Nick, who’d come over from Johannesburg so long ago that he bore only the barest trace of an accent, shook his head. “Not now we didn’t. Must I remind you she’s a foreigner, she’s a woman, and she’s broke? Does she know anything about health insurance? Why would anyone want to become an illegal immigrant?”
“Stop,” Sunny tutted. “This is New York, not—”
“It’s still America,” Nick said. “And right now it feels like garbage. I half wish I’d stayed put.”
“Thanks a lot, honey.”
“That’s why I said ‘half,’” Nick told her.
Sunny bit her lip and surveyed her surroundings. “America” was not the first word to spring to mind. Nero’s was best known as the place where Vanity Fair threw book parties for its staff writers. It was mobbed at night but quiet in the mornings, with tone-deaf prices and a no-laptop policy that drove away most people who needed to spend typical working hours doing work. Nick had taken Sunny there the morning after their fourth date. During the six years they’d been together, Nero’s had always been their place. Now that they were in the habit of having coffee at home, often separately, they came when they needed some sense of grounding. The only other time they spent together before dark was when they walked Stanley, their aging Scottish terrier, to the dog run in Washington Square Park. Stanley had originally been Sunny’s, rescued from a shelter in Long Island City, but Nick had come to love him like his own.
Sunny looked over at Nick, who was peering into his phone. She reached for hers and then stopped. She didn’t want to be like every other couple, silent at the table, connected only by a shared Wi-Fi signal. Nick was leaving for a work trip in four hours, and even though he had only a couple days of site visits and meetings in Germany, by the time he made it there and back, they would have been apart for a week.
Low-grade anxiety pulsed through Sunny. She had meant to spend the day working on her watercolors for her show at the Brooklyn Public Library. It was nearly a month away, but she needed to make the pictures great. Her determination to throw herself into a group show that included who-knew-who-else in a back room of a public library rather than take the simpler route of having a solo exhibition at the Drawing Center was what made her quirky and impossible to predict. She knew that, though she never let herself get engaged with thinking that way, so at the same time she did not know that. She sighed. What was the difference between coming off as calculating and doing exactly what you wanted to, all the time? She’d long ago lost access to that answer. Now, though, everything felt loose, which made her so nervous she’d put on two pounds in the past week.
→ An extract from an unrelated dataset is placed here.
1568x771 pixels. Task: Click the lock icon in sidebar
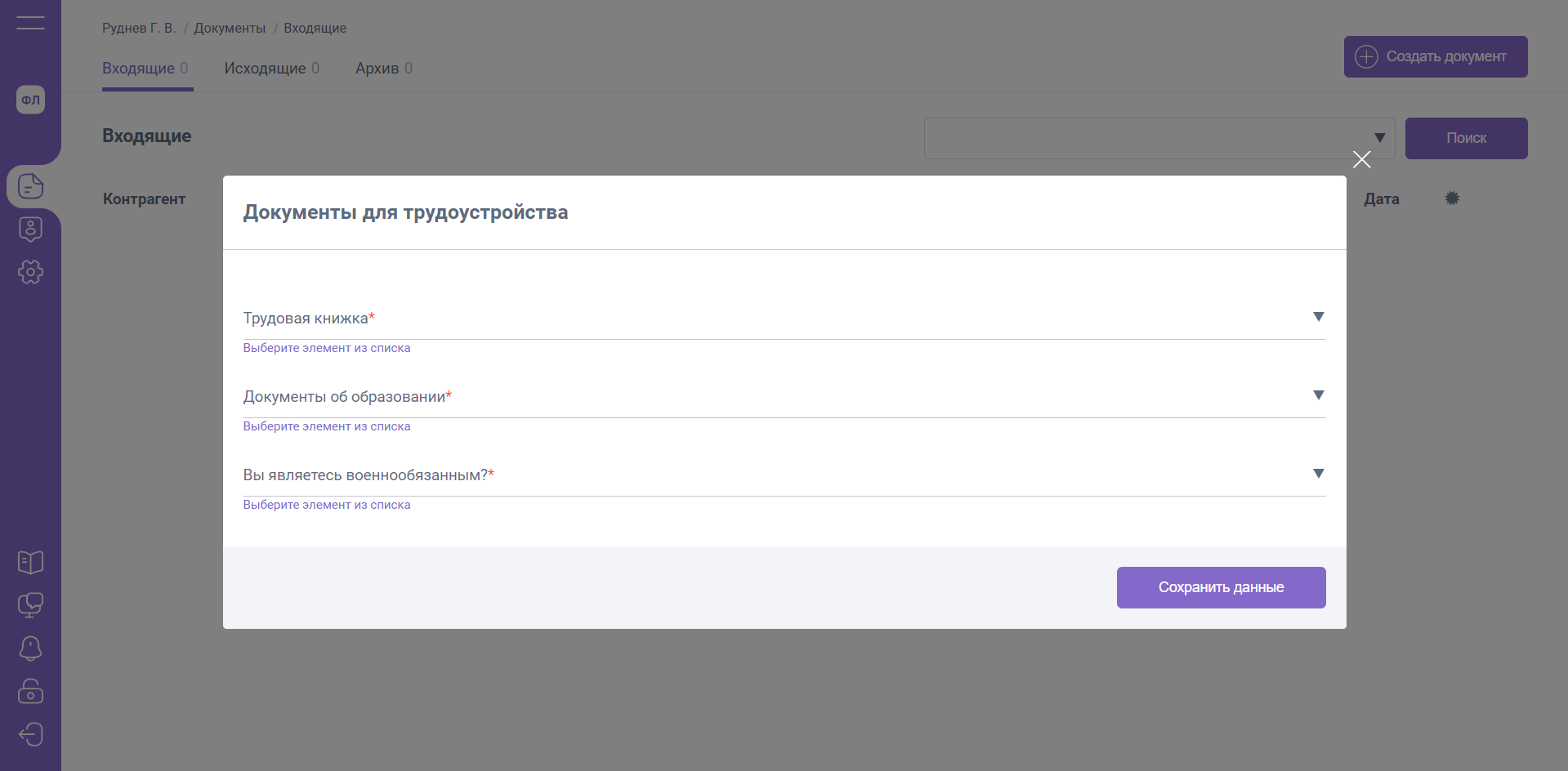pyautogui.click(x=30, y=691)
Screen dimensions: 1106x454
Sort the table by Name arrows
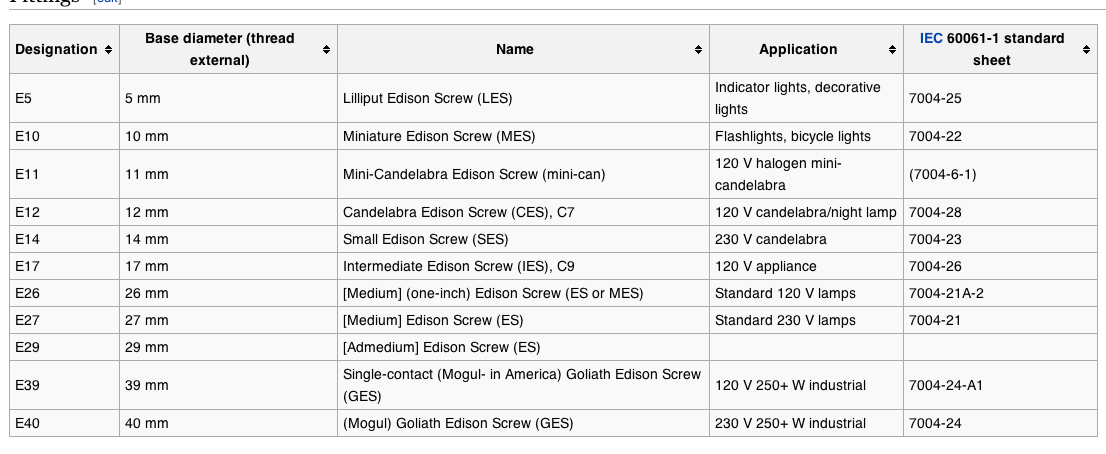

She’d heard someone talking about the Trump Fifteen. Perhaps that’s what was going on. Maybe she’d come up with a project based on bathroom scales. Projects, that’s what Sunny did. Her dreams of becoming a proper artist had given way to the satisfaction of earning affection as a simulacrum of one. Besides, fewer and fewer people seemed able to tell the difference.
Her cookbook memoir project, due at the end of the summer, was still in heavy research phase, which was just a fancy way of saying she was endlessly shopping for vintage Canadian volumes on Biblio.com. She was also contracted to design the labels for a range of candles to be sold at the boutiques of a fashiony hotel group designed by a Brooklyn restaurateur and backed by a dashing Colombian. The pitch had been to base the artwork on the animal wallpaper so prevalent in bathrooms when she was growing up in Hamilton, Ontario. And her Cassette column was due by the end of the week. She hadn’t gotten started, let alone come up with a topic. Each month she was supposed to share her “latest inspiration” and supply a short essay along with images of her favorite real-life examples and a couple of original watercolors. The one time Sunny had asked for help planning future columns, her editor, Miriam, had laughed. “But that’s what we’ve brought you in for—our readers want to know what Sunny MacLeod is thinking about. It’s not my taste they’re after!” When Sunny had muttered something about baked beans and toast, Miriam had told her it was brilliant and scheduled it for a fall issue. Sunny had found a French-Canadian recipe, a Brighton-based artist who painted Heinz cans, and a trio of Mexican beaded necklaces that looked as if they were constructed from silver beans. By the time she was done with the column, she couldn’t help agreeing with Miriam. It was sharp. Sunny lived in fear of Miriam’s leaving the magazine and being told her new editor would be Rachel Ziff. Rachel was one of the most judgmental people Sunny had ever met, and she made no secret of her dislike of Sunny, who saw no point in trying to win her over. When the two found themselves at work events, Sunny simply stared through Rachel as if she weren’t there.
“That’s it.” Sunny drew out her phone. “I’m going to tell Geraldine she’s more than welcome to stay with us,” she said.
Nick looked up and took a long sip of what had to be cold cappuccino. “You’ve earned yourself an Amnesty International tote bag.”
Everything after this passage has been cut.